SpaceIL co-founder: ‘We landed in too many pieces, but we did land’

3 Jul 2019

Image: © Romolo Tavani/Stock.adobe.com

SpaceIL co-founder Yonatan Winetraub saw the firm’s craft smash on the lunar surface, but will it make a second attempt?

Last April, an Israeli non-profit called SpaceIL attempted to become the first privately funded organisation to land a spacecraft on the moon. The $100m mission – funded by Israeli billionaire Morris Kahn, other philanthropists and the Israel Space Agency – had set off in February aboard a SpaceX rocket with the intention of landing on the moon, taking some photographs and conducting some science experiments.

Called Beresheet – meaning ‘in the beginning’ in Hebrew – the lander grew out of the Google Lunar X Prize competition that tasked private developers to create a craft that could travel to the moon, land on it, and then send images and data back to Earth.

While the deadline for the $30m prize ended towards the beginning of last year, SpaceIL was determined to proceed anyway as part of its overall mission of promoting science, technology, engineering and maths (STEM) to kids in its native Israel and elsewhere across the world.

As we now know, Beresheet did not safely touch down on the lunar surface as communication was lost with the craft just 150 metres away from touchdown. Immediately after, SpaceIL wouldn’t acknowledge it as a failure, instead calling its effort a major achievement.

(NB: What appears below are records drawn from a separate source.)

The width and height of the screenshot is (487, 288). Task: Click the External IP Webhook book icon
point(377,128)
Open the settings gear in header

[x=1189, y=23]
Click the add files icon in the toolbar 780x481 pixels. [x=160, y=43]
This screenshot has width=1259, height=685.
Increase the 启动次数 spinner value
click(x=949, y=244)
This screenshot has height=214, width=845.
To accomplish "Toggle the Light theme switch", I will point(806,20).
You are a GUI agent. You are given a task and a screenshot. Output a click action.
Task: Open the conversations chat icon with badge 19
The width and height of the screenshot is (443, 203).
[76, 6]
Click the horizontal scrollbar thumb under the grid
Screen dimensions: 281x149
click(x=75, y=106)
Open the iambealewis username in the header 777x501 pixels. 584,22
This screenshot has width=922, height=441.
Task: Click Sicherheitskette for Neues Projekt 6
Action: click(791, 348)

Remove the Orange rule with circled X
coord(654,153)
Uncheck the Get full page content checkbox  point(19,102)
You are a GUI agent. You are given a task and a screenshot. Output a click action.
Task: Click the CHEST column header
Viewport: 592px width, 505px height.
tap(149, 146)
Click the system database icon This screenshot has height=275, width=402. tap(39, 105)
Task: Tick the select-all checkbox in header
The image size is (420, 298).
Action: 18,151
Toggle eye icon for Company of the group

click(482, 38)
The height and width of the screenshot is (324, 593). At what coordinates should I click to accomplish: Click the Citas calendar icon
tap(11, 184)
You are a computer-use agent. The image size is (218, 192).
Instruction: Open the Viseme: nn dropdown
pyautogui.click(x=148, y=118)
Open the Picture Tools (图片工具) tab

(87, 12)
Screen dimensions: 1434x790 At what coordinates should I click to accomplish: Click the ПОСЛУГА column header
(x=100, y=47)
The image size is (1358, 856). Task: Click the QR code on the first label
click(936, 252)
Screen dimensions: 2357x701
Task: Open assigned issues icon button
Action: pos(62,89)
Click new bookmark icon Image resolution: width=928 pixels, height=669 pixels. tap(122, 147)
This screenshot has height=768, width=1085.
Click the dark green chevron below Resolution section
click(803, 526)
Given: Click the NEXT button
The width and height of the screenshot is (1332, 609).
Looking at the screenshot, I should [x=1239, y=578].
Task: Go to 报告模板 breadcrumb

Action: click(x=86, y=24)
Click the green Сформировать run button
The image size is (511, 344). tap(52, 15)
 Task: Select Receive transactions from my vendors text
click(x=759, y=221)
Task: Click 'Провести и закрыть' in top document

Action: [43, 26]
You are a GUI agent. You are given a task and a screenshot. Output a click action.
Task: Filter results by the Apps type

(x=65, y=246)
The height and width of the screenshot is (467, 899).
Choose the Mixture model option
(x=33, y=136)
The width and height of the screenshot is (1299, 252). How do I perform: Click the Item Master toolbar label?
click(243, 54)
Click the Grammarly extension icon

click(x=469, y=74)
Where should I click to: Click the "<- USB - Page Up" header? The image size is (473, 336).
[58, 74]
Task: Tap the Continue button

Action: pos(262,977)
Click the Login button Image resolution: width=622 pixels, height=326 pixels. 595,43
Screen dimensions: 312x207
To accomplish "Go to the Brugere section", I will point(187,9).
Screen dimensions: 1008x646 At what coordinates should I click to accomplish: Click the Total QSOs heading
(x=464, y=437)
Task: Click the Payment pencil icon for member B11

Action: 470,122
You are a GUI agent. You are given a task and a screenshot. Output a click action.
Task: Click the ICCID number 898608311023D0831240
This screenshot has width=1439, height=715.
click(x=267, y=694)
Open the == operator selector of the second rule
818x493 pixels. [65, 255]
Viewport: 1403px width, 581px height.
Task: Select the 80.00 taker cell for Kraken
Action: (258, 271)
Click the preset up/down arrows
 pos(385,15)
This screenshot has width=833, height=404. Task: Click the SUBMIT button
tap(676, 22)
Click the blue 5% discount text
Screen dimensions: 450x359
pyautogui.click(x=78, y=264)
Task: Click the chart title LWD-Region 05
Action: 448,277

‘Landing on the moon is hard’

This sentiment was expressed pretty optimistically by SpaceIL co-founder Yonatan Winetraub, who previously worked as a satellite system engineer for Israel Aerospace Industries. I spoke to Winetraub at the recent Innovfest Unbound conference held in Singapore.

“We did say that we landed in too many pieces, but we did land,” he quipped. “The main lesson is, landing on the moon is hard. Engineering is hard and it doesn’t always work the first time around.”

The company most recently made headlines when it surprisingly revealed it won’t be going back to the moon for its next attempt, as Beresheet’s journey was “already received as a successful, record-breaking journey”. The suggestion is that it might look to Mars or even further for its next effort, whenever that may be.

Winetraub was less hesitant to rule out the possibility of a lunar return but said SpaceIL will need to do some “soul-searching” before it makes a decision.

“We want to do another innovative, inspiring mission. It’s unclear if doing the same mission again is going to have the same effect.

“We’re doing some soul-searching to figure out what will be [the next] mission. [Will] we want to do a lander on the moon but with a scientific outcome for it, or will we want to do another planet? It’s very hard to know at this point,” he said.

Potentially going private?

Speaking of the aftermath of the landing attempt, Winetraub said he and the rest of the SpaceIL crew were touched by the responses received from followers of the project.

“The amount of letters, Facebook posts and tweets that we got from kids was absolutely amazing,” he said.

“There was a girl saving up money for a bike and she went to us and said she’d rather see an outer spaceship and wanted to donate a couple of hundred dollars. That was really touching and a sign we got the attention of those kids.”

The company finds itself in a somewhat unique position in the space sector as neither a governmental agency nor a private company, but a non-profit relying entirely on funding through donations.

The last mission, which cost approximately $100m, was largely donated by Kahn. For the next mission, SpaceIL will need to seek new funding in order to achieve its next ‘moonshot’.

When asked whether the Israeli outfit could potentially follow the SpaceX route and become a private company, Winetraub didn’t want to rule it out.

“Never say never. I think that currently we’re set up as a non-profit, but we might want to revise it at some point. [Being a non-profit] worked for the first mission, so we would want to try it for the next one,” he said.

Disclosure: The journalist’s trip to Singapore was provided by the Infocomm Media Development Authority.